We only have ourselves to blame: for drinking the medical school Kool-Aid (we had mandatory professionalism classes and were taught that being a physician is a “Higher Calling,” which is hilariously untrue in the hellscape that is the ER); for accepting more and more responsibility and liability without asking for help or appropriate pay; for not standing up for ourselves when hospital administration adds on more dumb metrics to hit each quarter, as if the ED is a truck stop Carl’s Jr. franchise with struggling burger-to-car numbers.

An example of a partial job listing I saw posted yesterday for a major East Coast city hospital:

  • “$190+/hr” day shifts and $200/hr night shifts
  • “$40/hr of world-class benefits”
  • 10- and 12-hour shifts

There’s a lot wrong with this posting – for example, it omits how busy the shifts are, which means they are toxic dumpster fires full of nightmares and sadness – but I think just the top line finding of $190 an hour for supposed expert-level medical care is awful enough.

For reference, my buddy’s pool guy comes once a week for 10 minutes to clean the filters and earns $200 a month for less than an hour of total work. My other friend is a corporate finance lawyer, sits behind a desk all day, and charges $800/hour. Also, she gets raises and end-of-year bonuses, and sometimes free donuts.

I also get free donuts sometimes, but only when Rhoda is charge nurse. ❤

Anyway. The only reason jobs like this actual, real-life shitpost exist is because the EM job market is trash and people end up desperate and taking whatever scraps are offered.
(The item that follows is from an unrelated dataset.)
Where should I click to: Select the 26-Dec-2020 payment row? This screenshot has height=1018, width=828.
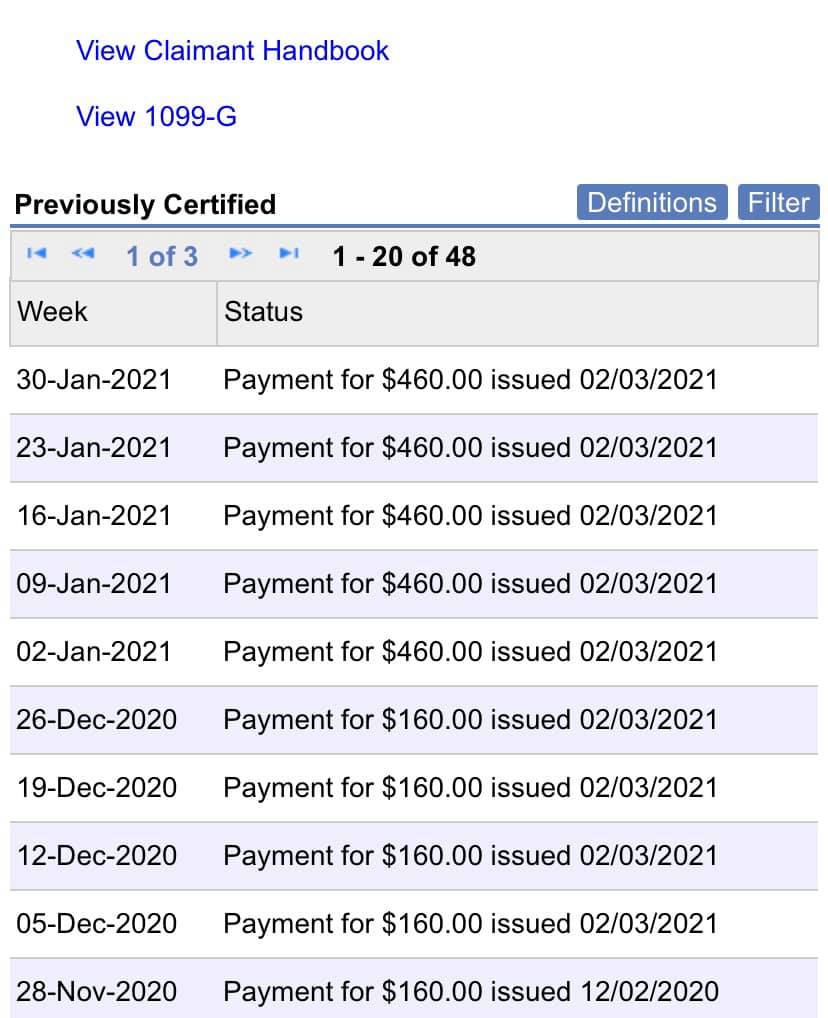[414, 720]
Organizing momentum has, so far, been nonexistent. A few small democratic groups here and there have formed unions, but what we really need is a large, regional- or national-sized effort that gives us actual leverage in numbers. Right now, if your small group unionizes, the hospital can just tell you to piss off and replace your group with one of the big mercenary staffers: USACS, Vituity, TeamHealth, etc.

This is the most common scenario response to a union threat. It is also the worst-case scenario.

These large corporate organizations staff hundreds of ERs across the country each and have thousands of individual ER doctors on their rosters. They offer an economy of scale that the smaller groups can’t match, so they squeeze out these groups. They aim to command a large market share in a geographic area, and then undercut salaries and benefits because there’s no other good option.  

We need unions that represent all TeamHealth employees, not just 12 doctors in a tiny group. We need a union that can tell an HCA hospital network, “either you negotiate with us or you’re going to be locked out of the entire professional labor pool.” We need to swallow our pride and brainwashing – the brainwashing that says we physicians are leaders of men and women and we are above such peasantry – and recognize that only by collective action can we meaningfully improve what is rapidly becoming the worst physician job in healthcare.

Or we just run out the clock until AI takes over and hospital ER’s just become the autodoc box from the bad comedy/unintentional documentary Idiocracy:

2 thoughts on “A Highly Interchangeable Modular Part

  1. Ok. So. I wonder if you can divert your vision toward policy wonks. There is so much good material here, and also in your last one. You identify the issues, and make suggestions, which is exactly what needs to be published. But where? What are the publications geared toward ER medicine. I think you should start to publish these. Make them work. Make people rethink. Making change requires a loud voice which is what you have. Use your expertise and reflection to do something active. MAKE CHANGE.